Взбунтоваться? Бежать к любимому? Заявить во всеуслышание о чувстве к нему? Нет, Пэри не была на это способна, а нищий студент ни о чем подобном не помышлял. Разве не свидетельствовали об отчаянной смелости обоих редкие встречи наедине, хотя и под неусыпным надзором друзей. Тем более переписка – через них же. Дальше был отъезд в Вильно и робкие вопросы друг о друге у знакомых. Мицкевич пережил все страдания Вертера. Марыля узнала ответное чувство много позже. Пожалуй, тогда, когда ее Вертер стал известным поэтом. Впрочем, и это их не сблизило, ничего в их отношениях не изменило.

Окончание университета приводит поэта на предназначенную ему учительскую должность в соседнем провинциальном и оторванном от культурной жизни Ковно. До Ковно не дошли даже слухи о первых напечатанных сборниках стихов поэта. В Москве, вспоминая четыре проведенных здесь года, он будет рассказывать Каролине, что в Ковно семнадцать улиц, целых два монастыря. И главное – основал его в 1030 году отец литовской богини любви Мильды старый Конас. Дальше начались сплошные войны между Литвой и крестоносцами: слишком важным в стратегическом отношении было положение здешней крепости.

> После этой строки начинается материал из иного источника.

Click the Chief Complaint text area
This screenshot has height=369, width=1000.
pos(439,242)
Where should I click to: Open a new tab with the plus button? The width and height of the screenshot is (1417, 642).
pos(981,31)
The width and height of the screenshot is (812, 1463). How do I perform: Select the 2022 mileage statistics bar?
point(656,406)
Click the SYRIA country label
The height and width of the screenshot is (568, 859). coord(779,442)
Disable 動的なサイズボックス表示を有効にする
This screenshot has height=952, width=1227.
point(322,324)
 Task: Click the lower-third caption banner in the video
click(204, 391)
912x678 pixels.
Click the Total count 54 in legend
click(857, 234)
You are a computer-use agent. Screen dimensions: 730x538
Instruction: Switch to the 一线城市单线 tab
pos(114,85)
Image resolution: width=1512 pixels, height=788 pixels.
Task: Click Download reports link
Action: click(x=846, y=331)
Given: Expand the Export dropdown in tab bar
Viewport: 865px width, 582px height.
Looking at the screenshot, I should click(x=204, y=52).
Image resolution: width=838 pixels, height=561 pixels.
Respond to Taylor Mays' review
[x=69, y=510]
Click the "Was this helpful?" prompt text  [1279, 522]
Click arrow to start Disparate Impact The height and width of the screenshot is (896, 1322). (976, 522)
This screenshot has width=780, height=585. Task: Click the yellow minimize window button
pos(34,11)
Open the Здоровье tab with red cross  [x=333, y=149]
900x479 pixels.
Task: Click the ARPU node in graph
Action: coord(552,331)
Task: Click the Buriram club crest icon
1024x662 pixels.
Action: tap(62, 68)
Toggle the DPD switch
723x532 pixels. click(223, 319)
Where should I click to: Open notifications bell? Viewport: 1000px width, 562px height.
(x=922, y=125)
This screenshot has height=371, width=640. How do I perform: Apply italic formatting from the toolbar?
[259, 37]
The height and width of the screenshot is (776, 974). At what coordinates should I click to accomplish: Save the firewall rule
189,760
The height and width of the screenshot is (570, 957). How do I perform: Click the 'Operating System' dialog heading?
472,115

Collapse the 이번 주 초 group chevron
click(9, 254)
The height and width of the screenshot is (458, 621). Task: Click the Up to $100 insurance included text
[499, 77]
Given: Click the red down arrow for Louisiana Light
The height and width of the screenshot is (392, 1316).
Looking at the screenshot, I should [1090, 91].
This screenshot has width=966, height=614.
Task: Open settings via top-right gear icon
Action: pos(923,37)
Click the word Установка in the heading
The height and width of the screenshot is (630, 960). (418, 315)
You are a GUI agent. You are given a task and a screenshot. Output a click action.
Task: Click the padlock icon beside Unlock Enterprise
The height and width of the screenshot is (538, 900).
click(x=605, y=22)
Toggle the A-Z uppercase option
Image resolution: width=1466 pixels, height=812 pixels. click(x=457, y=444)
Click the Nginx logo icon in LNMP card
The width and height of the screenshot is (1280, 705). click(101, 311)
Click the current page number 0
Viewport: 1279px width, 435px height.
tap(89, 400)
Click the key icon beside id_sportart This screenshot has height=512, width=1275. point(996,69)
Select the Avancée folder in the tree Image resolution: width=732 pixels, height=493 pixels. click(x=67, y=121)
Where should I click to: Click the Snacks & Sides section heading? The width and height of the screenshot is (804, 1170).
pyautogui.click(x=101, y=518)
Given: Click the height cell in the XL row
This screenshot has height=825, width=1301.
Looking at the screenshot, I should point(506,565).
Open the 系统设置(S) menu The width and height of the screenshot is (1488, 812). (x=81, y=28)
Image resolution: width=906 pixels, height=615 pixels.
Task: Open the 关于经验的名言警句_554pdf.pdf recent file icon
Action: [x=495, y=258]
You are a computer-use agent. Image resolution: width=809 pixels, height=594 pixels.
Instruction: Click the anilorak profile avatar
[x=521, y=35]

В нынешней жизни ничего не происходило. Провинциальный городок спал непробудным сном, оставалось довольствоваться несколькими местными «салонами» с карточной игрой и непременными пересудами, в том числе о местном враче пане Ковальском и его красавице жене, местной львице Каролине.

Увлечение? Простой флирт? Бедняк учитель, перебивавшийся с хлеба на квас на свое грошовое жалованье, был не единственным в окружении пани Ковальской. К тому же он продолжал усиленно переписываться с Пэри, а когда она умолкала, тревожно допытывался от приятелей новостей о ней.

Поиски революционно настроенной молодежи после завершения Россией наполеоновской кампании не могли не затронуть Западного, как его тогда называли, края. Присланный из Петербурга администратор, славившийся «железной рукой» граф Новосильцев увидел редкую возможность для служебной карьеры.

Убеждая в своих донесениях Александра I в бунтарских побуждениях дворянства и интеллигенции, Новосильцев решает для себя одновременно две задачи: подчеркивает собственное службистское рвение и сводит счеты со знаменитым Адамом Чарторыйским, в прошлом близким другом императора. Все участники студенческих событий, выступавшие против самодержавной власти, тем более высказывавшиеся за самостоятельность Польши, арестовываются. Мицкевича постигает та же участь. Его возвращают в Вильно, чтобы заключить в превращенную в тюремную камеру келью одного из виленских монастырей.

Так случается не часто, но друзья выводят Мицкевича из-под следствия, никто и ни при каких обстоятельствах не называет его имени, не упоминает об участии в собраниях. Вообще всю вину постарался взять на себя друг Мицкевича – Томаш Зан. Поэтому приговор для поэта оказался достаточно мягким. Вместо ссылки в Сибирь, заключения в крепости срочная отправка в Петербург за назначением «по народному образованию в отдаленные местности». Столица сама должна была определить место и характер ссылки бунтаря-учителя. По всем показаниям непричастен, зато по духу – тут будущий председатель Государственного совета Российской империи Новосильцев не ошибался никогда! – виновен без снисхождения.